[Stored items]
____________
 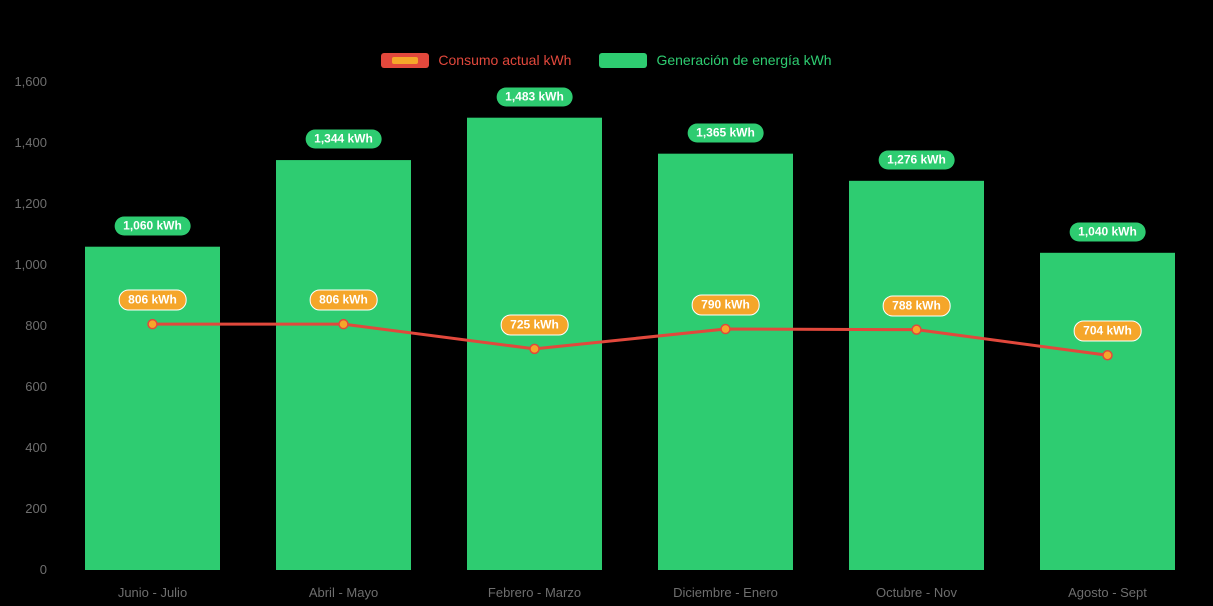 What do you see at coordinates (744, 60) in the screenshot?
I see `legend-label-generacion: Generación de energía kWh` at bounding box center [744, 60].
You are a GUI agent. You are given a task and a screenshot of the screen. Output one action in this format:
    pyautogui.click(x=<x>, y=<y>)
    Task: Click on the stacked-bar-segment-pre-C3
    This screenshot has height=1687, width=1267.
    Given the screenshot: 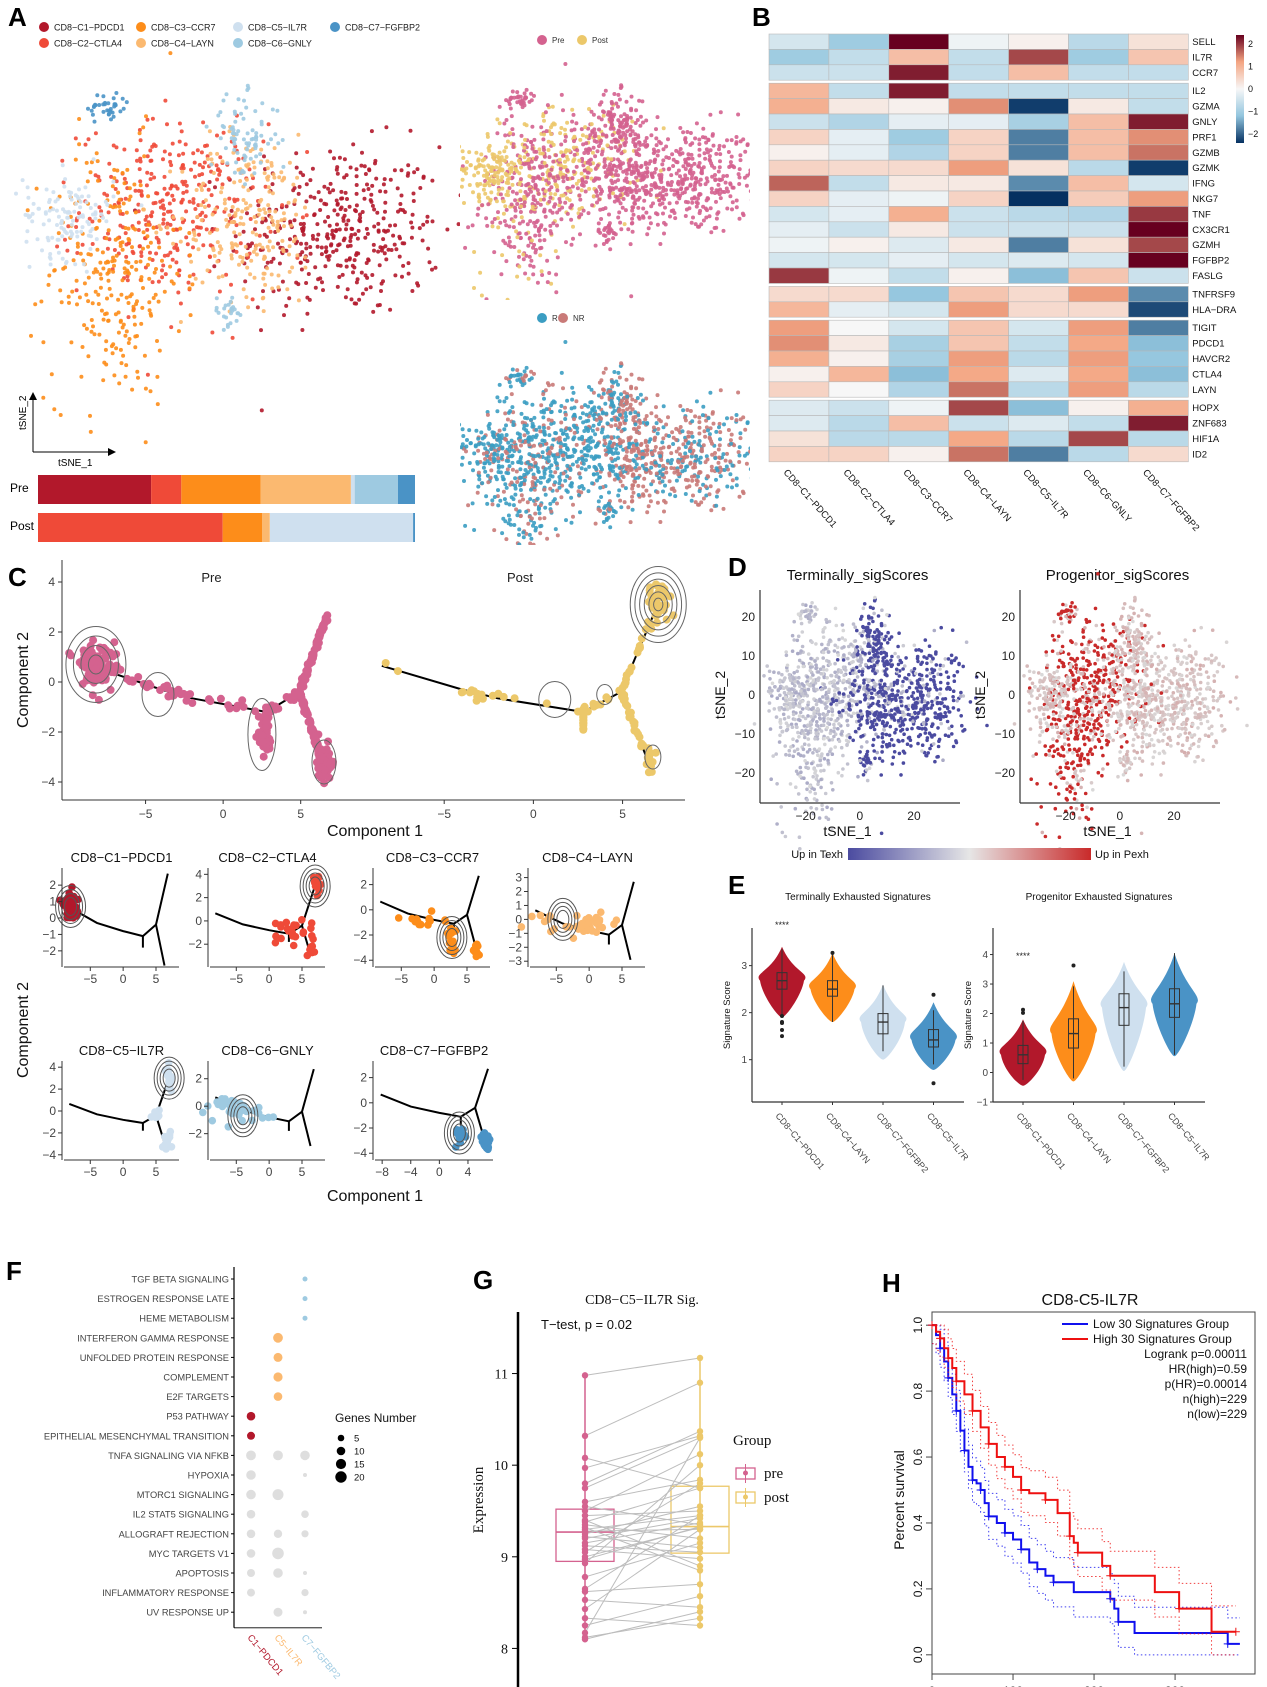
____________
Action item:
Please output every line of the listing above word for word, leaving out the pictures.

Solution to this task:
  What do you see at coordinates (744, 60) in the screenshot?
I see `legend-label-generacion: Generación de energía kWh` at bounding box center [744, 60].
You are a GUI agent. You are given a task and a screenshot of the screen. Output one action in this format:
    pyautogui.click(x=<x>, y=<y>)
    Task: Click on the stacked-bar-segment-pre-C3
    This screenshot has height=1687, width=1267.
    Given the screenshot: 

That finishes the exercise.